Later, Krugman criticized the Bush administration for taking equity but not protecting taxpayers by voting rights or negotiating other concessions from banks and investment banks.

On October 5, Don the swing voter from the Daily Kos succinctly stated his plan,

Nationalize. Then privatize. That is a proven approach.

I am in a fortunate position. I can sit back and criticize without making a decision. I do agree with Don, if you are going to buy equity, nationalizing or partially nationalizing, get in and out as quickly as possible. Long ago, in economic circumstances far, far away, Boarding and Vining studied the performance of private firms, state-owned enterprises, and mixed firms. Mixed firms have both private and government ownership. They found that

The results provide evidence that after controlling for a wide variety of factors, large industrial mixed enterprises and state-owned enterprises perform substantially worse than similar private companies.

While banks, investment banks, and insurance companies are not industrial companies, the incentives faced by private companies, nationalized companies and partially nationalized companies differ. Private companies will try to maximize profits while minimizing costs.

State-owned companies may try to increase employment, increase worker pay, introduce what they consider socially beneficial products, or not introduce innovative products.

Many mixed firms have the worst characteristics of both private firms and state-owned firms. Like Fannie and Freddie, profits may be private and losses paid by taxpayers, or they maintain inefficient social policies to satisfy government overseers.

2 comments:

  1. "Nationalize. Then privatize. That is a proven approach."

    The idea sounds good to me. After all, the private sector certainly knows more about how to expand their profits (which ends up benefiting the nation). Nevertheless, it is a known fact that private companies, in their status as a business that is owned by a few number of people, will only seek to find their own wealth.

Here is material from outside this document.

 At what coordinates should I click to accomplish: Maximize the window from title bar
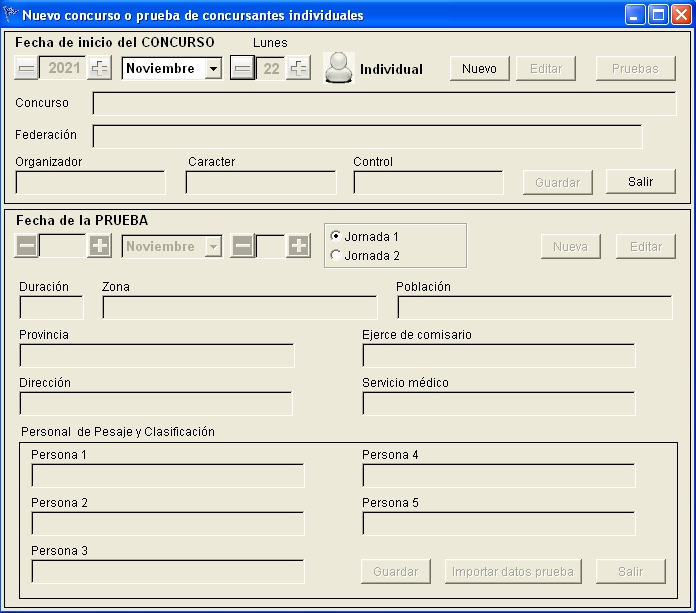659,15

    Even when the economy is "doing bad," they will always attempt to keep the same profits they have been making by doing things such as firing workers (which in the long-run creates even more problems for both society and the economy), placing their business in other countries and taking them away from the U.S., and other silly things that would not happen if these people actually cared about the country.

    I believe that the government should do what is best for its people. Private businesses only care about themselves, their income, and not about the economy of the whole nation. Sure, the private businesses have always been the driving force of the economy, but that is just a lucky side-effect for us. Setting it in microeconomic terms, this can compare to those companies who make video games just for the profit, but the side-effects the video game creates on the people is none of their business.

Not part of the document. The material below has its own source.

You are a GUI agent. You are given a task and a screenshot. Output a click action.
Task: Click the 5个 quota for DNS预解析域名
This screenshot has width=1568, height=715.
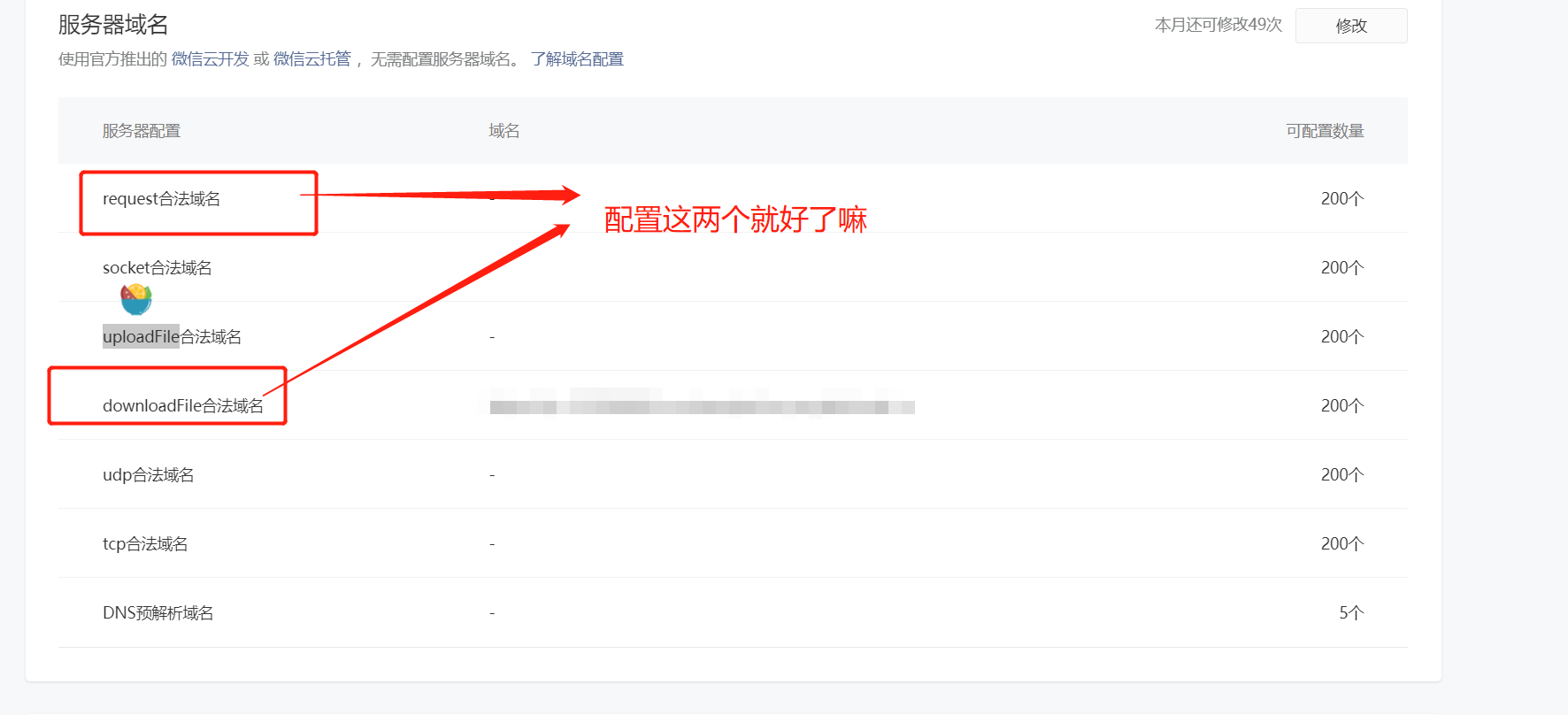click(x=1351, y=613)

    Of course, the government is no saint. Even if they come down with their mighty flaming sword and rid us of the evil private businesses, the fact remains that it is the evil private business that puts more money in our pockets.

    Basically, as the quote of Don says, the government should just get in, get things back on track, and give it back to the "players" of this daily game of Monopoly.

    However, this is always easier said than done.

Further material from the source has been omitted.